The best books for beginner gardeners
Today is World Environment Day and it’s always an excellent opportunity to reflect on ways we can take better care for the world around us. Here, our food and gardening columnist Chris Gordon explains why a garden can be the perfect way to share joy and love, and shares some of her best bookish recommendations for those looking to start one of their own.
Like so many of us during this strange time, I’ve been walking and spending more time in nature than before. I’m noticing and enjoying the changing colours of trees and the gift of new growth in my own garden. Every couple of days I walk past a house that offers free vegetable seedlings adorably displayed on the fence in homemade newspaper containers, or even sometimes in repurposed beer cans. To me, this eco-offering is a perfect way to spread joy in the community. It’s a gesture that illustrates such wonderful optimism, and seeing these gifts always makes me feel happier with our lot.
If you’re wanting add hope with your own community, you would do well do consider cultivating a garden of your own. It is truly not difficult and you don’t need a lot of room – just consistent care and a little bit of sunshine.
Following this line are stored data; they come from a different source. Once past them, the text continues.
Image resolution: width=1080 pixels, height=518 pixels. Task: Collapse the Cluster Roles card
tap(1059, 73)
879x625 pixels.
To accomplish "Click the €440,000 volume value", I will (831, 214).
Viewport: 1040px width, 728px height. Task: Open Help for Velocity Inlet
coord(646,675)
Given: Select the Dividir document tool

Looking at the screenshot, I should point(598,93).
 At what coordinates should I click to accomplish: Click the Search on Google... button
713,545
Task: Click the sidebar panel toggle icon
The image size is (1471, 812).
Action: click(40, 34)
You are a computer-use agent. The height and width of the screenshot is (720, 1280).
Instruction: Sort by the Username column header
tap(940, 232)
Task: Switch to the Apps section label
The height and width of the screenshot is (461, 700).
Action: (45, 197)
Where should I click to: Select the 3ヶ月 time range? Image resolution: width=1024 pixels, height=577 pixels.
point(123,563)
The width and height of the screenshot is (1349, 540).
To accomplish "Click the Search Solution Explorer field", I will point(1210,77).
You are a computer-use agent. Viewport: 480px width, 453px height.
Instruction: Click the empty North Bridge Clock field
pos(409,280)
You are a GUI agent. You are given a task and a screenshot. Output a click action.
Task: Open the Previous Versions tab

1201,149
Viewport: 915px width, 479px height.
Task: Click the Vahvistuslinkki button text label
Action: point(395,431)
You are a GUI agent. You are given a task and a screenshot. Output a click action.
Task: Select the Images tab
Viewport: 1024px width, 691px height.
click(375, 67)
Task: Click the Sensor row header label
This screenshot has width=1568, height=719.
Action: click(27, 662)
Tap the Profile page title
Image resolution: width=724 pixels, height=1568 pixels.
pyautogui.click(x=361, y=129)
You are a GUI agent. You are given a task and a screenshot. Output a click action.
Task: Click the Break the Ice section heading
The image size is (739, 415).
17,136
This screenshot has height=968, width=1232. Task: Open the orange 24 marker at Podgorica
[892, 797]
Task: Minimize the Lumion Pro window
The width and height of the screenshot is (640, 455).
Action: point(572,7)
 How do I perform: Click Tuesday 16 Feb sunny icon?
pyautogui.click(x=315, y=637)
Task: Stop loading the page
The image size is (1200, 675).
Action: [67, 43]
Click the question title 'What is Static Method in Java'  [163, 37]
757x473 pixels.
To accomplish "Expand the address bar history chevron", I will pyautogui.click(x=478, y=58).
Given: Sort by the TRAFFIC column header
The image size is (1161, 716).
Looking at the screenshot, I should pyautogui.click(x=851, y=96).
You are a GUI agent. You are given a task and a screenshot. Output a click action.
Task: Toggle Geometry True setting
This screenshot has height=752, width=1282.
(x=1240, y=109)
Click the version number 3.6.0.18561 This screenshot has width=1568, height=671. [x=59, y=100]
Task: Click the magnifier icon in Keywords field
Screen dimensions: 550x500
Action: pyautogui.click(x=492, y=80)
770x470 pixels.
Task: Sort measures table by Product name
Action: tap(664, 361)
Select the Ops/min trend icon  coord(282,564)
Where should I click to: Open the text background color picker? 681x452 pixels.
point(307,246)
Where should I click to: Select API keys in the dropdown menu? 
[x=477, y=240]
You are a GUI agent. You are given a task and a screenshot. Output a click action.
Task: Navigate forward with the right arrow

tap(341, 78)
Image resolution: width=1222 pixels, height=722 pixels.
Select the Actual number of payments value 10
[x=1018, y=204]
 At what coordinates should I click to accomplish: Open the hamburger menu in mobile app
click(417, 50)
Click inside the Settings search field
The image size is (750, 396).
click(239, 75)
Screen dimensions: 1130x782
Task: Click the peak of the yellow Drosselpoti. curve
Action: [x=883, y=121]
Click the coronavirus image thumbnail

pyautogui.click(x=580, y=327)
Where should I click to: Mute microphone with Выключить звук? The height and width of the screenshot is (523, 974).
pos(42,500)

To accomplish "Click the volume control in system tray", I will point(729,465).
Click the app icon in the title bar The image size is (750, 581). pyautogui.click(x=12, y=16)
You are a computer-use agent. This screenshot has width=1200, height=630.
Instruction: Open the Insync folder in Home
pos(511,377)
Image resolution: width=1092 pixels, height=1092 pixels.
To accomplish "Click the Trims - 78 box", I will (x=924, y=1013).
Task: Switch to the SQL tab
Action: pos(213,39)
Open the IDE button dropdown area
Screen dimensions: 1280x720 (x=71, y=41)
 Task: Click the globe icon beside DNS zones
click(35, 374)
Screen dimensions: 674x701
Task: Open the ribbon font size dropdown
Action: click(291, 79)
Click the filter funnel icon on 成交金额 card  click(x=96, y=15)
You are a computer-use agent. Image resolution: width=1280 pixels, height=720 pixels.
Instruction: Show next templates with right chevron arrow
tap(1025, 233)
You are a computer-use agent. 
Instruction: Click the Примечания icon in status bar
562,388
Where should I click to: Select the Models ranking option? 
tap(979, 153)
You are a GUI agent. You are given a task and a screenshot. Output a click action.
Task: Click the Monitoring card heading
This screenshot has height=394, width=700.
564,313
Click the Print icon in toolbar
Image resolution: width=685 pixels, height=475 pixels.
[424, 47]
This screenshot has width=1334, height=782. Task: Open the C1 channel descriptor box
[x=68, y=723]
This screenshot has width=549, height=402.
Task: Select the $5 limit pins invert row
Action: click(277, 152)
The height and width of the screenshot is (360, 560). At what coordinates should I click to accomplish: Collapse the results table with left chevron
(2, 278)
And is there a better way to celebrate World Environment Day than sowing some seeds?
There are some terrific gardening books available for beginners, whether you have your own plot of land or a mere window still.
From Liz Dobbs and Anne Halpin, Container Vegetable Gardening is a brilliant manual for making the most out of every corner of your outside space. I particularly like that it features a list of projects that only take a single day to complete, while still having tremendous visual impact. English gardener Isabelle Palmer’s Modern Container Gardening is similarly full of advice that is practical and beautiful – though I’ll admit that stencilling is not for everyone. One of my most recent favourites in this area is Gardening for the Zombie Apocalypse by Isabel Lloyd and Phil Clarke. A tongue-in-cheek guide for growing enough food to survive Armageddon (in whatever form it comes), this timely book will have you laughing out loud as you water your seeds… I promise.
For families with small children – I gifted Let’s Get Gardening to my young nephew and his family at the start of lockdown, and it’s proven to be worth its weight in gold. Suitable for ages 5-8, this book is bright and easily accessible, emphasising the important of taking notice and making small changes. Families with older kids and teenagers will likely find Field Guide to Urban Gardening just as rewarding. Kevin Espiritu has imbued his book with an urban guerrilla style as he demonstrates how to do everything from stringing up beans, to creating hydroponics. It’s full of of inspirational (aspirational?) photos and ideas.
Finally, for those that who simply want to sit quietly today and reflect, I recommend The Story of Gardening. In this work, acclaimed gardener, designer and writer Penelope Hobhouse gives an overview of how modern gardens have come to be, describing the most influential techniques from all over the world. Personally, I’ll be revisiting an all-time favourite gardening book: Frances Hodgson Burnett’s The Secret Garden. This classic novel is where the magic of possibility started for me, and surely that’s the type of love we all need now.